— Ну, как? Решил?
— Все в порядке. — Лицо Виктора расплывалось в улыбке. — Только вот попотеть как следует пришлось.
Владик смеялся:
— Ну и хлопот вы с Матильдой доставляете военной цензуре! Ведь им там, будь вы неладны, тоже ваши задачки решать приходится.
Появилась тетя Тамара, наполнив маленькую комнату шумом, холодом, запахом овечьей шерсти. Она заключила Марию Федоровну в могучие объятия, а затем, придирчиво осмотрев ее, сказала:
— Молодец, прекрасно выглядишь. Не зря капитальный ремонт получила. — И пошла на кухню разогревать борщ, а мы попрощались.
Солнце уже подкатилось к самому горизонту, заметно похолодало, оттаявшие было лужи снова затянуло льдом.
— Где-то надо и пообедать, — предложил Владик, — да и рюмку не мешало выпить, как средство отдохновения от всех забот.
У входа в шашлычную «Восток» толпились, как всегда, любители бастурмы и люля-кебаба. Но за закрытой стеклянной дверью, на которой висела табличка «Мест нет», бдительно нес свою вахту швейцар дядя Яша, высокий, крепкий старик с крупным, мясистым носом и пышными бриановскими усами. Вид у него был очень важный и значительный. Наверное, такая ответственная осанка была у апостола Петра, когда он полномочно решал, кого пускать в рай, а кому давать поворот от райских ворот.
Ворота здешнего рая открывались, однако, просто. Владик приложил к самому стеклу металлический рубль так, что он был виден только дяде Яше. Тот понятливо кивнул, приоткрыл дверь и крикнул:
— Эти двое заходите!
В шашлычной было тепло и душно. Стулья стояли так тесно, что клиенты с разных столиков касались спинами друг друга. Каким-то чудом между ними еще умудрялись протискиваться дородные рассыпчатые официантки с подносами, уставленными бутылками, глиняными горшочками с азербайджанским супом пити, тарелками с шашлыками.
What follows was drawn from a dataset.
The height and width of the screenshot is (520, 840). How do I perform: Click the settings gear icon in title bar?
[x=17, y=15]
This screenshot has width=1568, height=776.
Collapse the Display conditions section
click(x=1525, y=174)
Папиросный дым плавал под сводчатым потолком, на котором было нарисовано, как бравые джигиты танцуют лезгинку на фоне двуглавой горы, покрытой виноградником.
Мы долго стояли в гардеробе, пока наконец в дальнем углу не освободилось два стула. Владик брезгливо протер стол бумажной салфеткой, отодвинул на край горку неубранной посуды и закурил с видимым удовольствием.
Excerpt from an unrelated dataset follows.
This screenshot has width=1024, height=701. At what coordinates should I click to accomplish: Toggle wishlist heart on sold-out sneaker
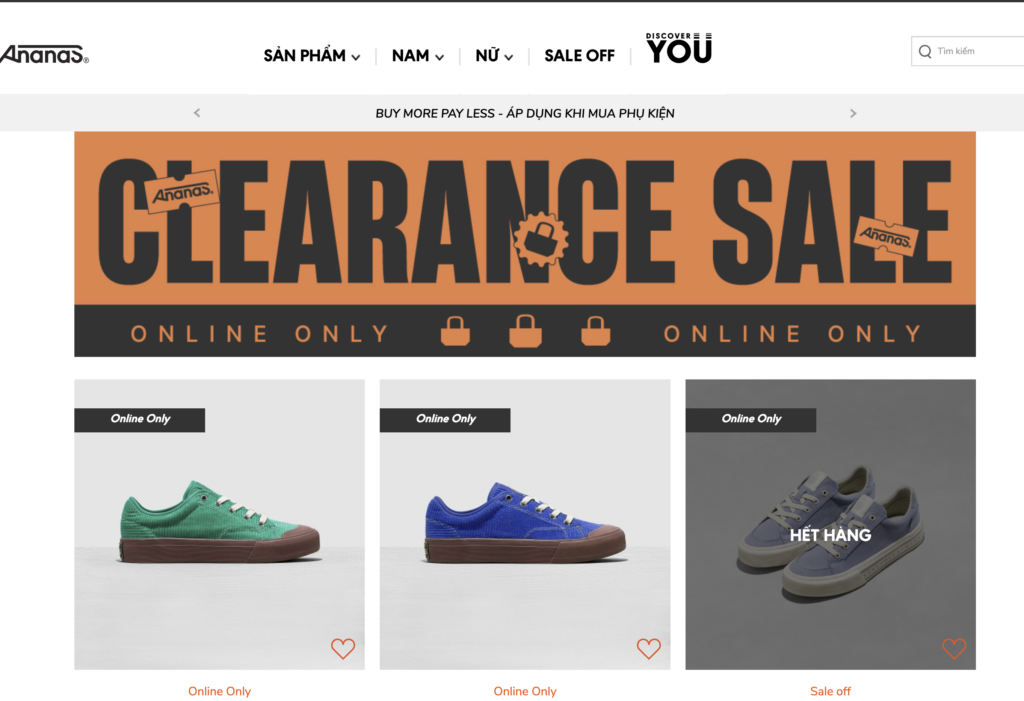click(954, 648)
— Ну, какие новости у вас в институте? — спросил он.
— Бывают и курьезы, вот бы тебе на карандаш. В нашем питомнике подружили кошку с собакой, лисицу с курицей, волка и овцу. Поставив эти опыты, трое экспериментаторов между собой поцапались, перегрызлись, пишут друг на друга кляузы, каждый хочет приписать себе все заслуги. Ну, а вообще институт ведет большую работу, есть что показать. И у меня приятные новости. Диссертация получила неплохие отзывы, скоро ее представят к защите.
— Счастливые мы все-таки с тобой люди, — сказал Владик, думая о чем-то своем. — Живем, работаем, видим, как вокруг хорошеет жизнь. А ведь мы были ничуть не лучше всех тех мальчишек, которые остались в полях под Воронежем и вот уже сколько лет глядят снизу, как растет картошка…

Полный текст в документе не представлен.